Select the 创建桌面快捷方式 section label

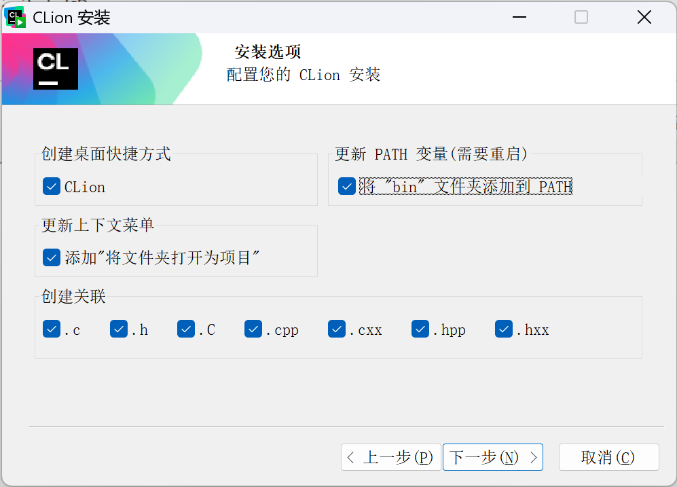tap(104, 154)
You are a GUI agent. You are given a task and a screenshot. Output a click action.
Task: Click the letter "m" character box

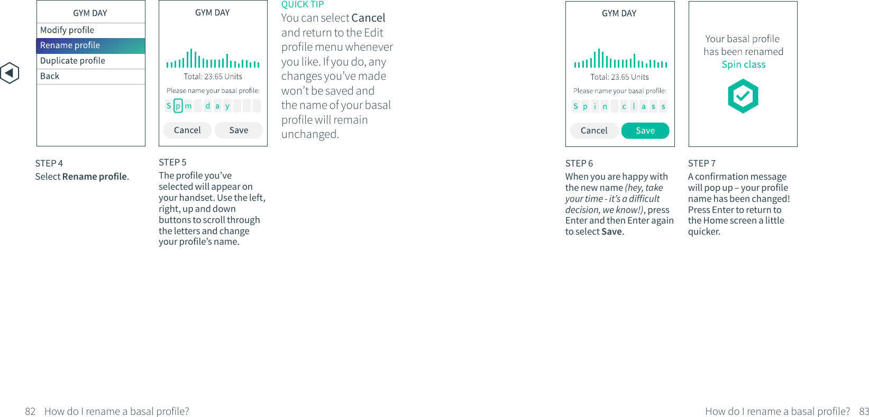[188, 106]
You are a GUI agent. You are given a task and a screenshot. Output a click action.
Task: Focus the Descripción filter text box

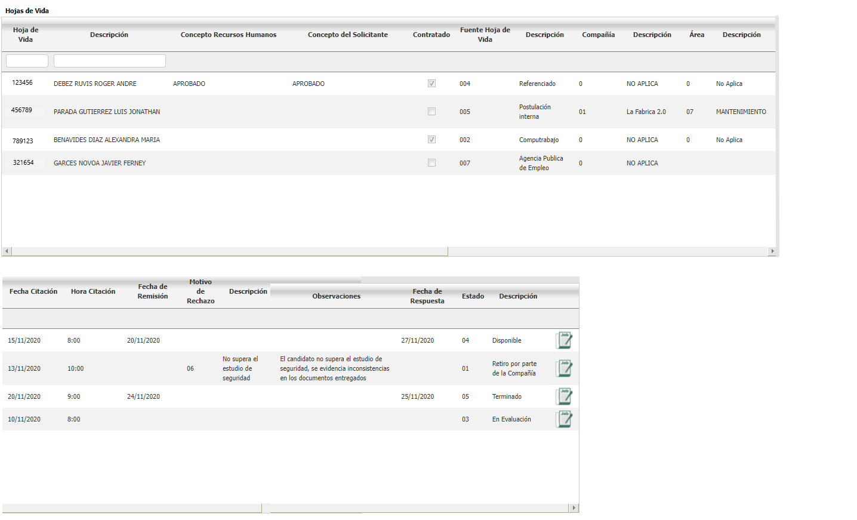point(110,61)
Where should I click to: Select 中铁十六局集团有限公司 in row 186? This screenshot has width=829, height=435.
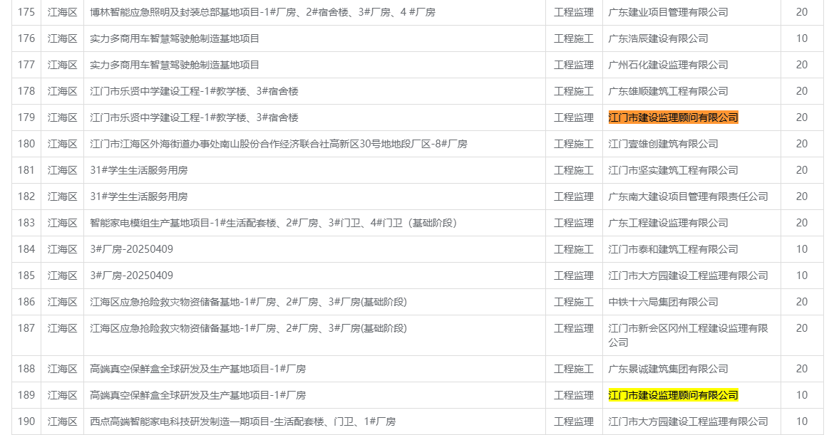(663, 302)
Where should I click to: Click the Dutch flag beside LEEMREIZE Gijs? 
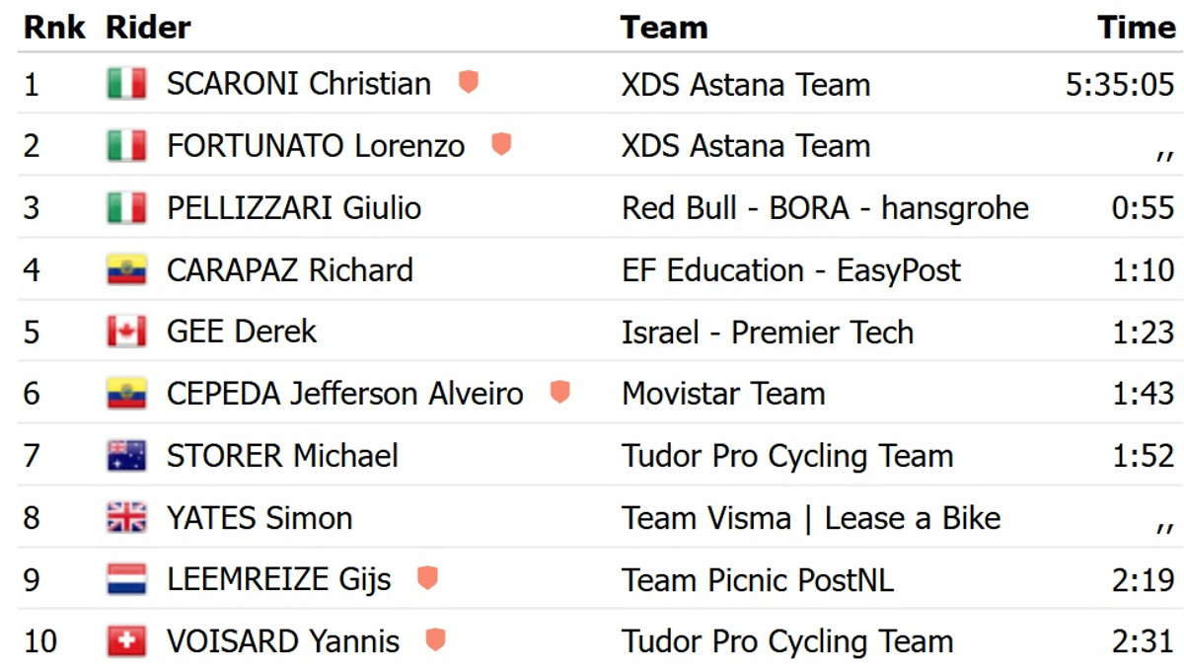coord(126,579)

§ **WHAT IS NEEDED**
Write out all of the lines of material above word for word, leaving out the pictures.

§ **ANSWER TO THIS TASK**
Select the 创建桌面快捷方式 section label

tap(104, 154)
You are a GUI agent. You are given a task and a screenshot. Output a click action.
Task: Click the letter "m" character box

[188, 106]
You are a GUI agent. You are given a task and a screenshot. Output a click action.
Task: Focus the Descripción filter text box

point(110,61)
Where should I click to: Select 中铁十六局集团有限公司 in row 186? This screenshot has width=829, height=435.
(663, 302)
Where should I click to: Click the Dutch flag beside LEEMREIZE Gijs? 
coord(126,579)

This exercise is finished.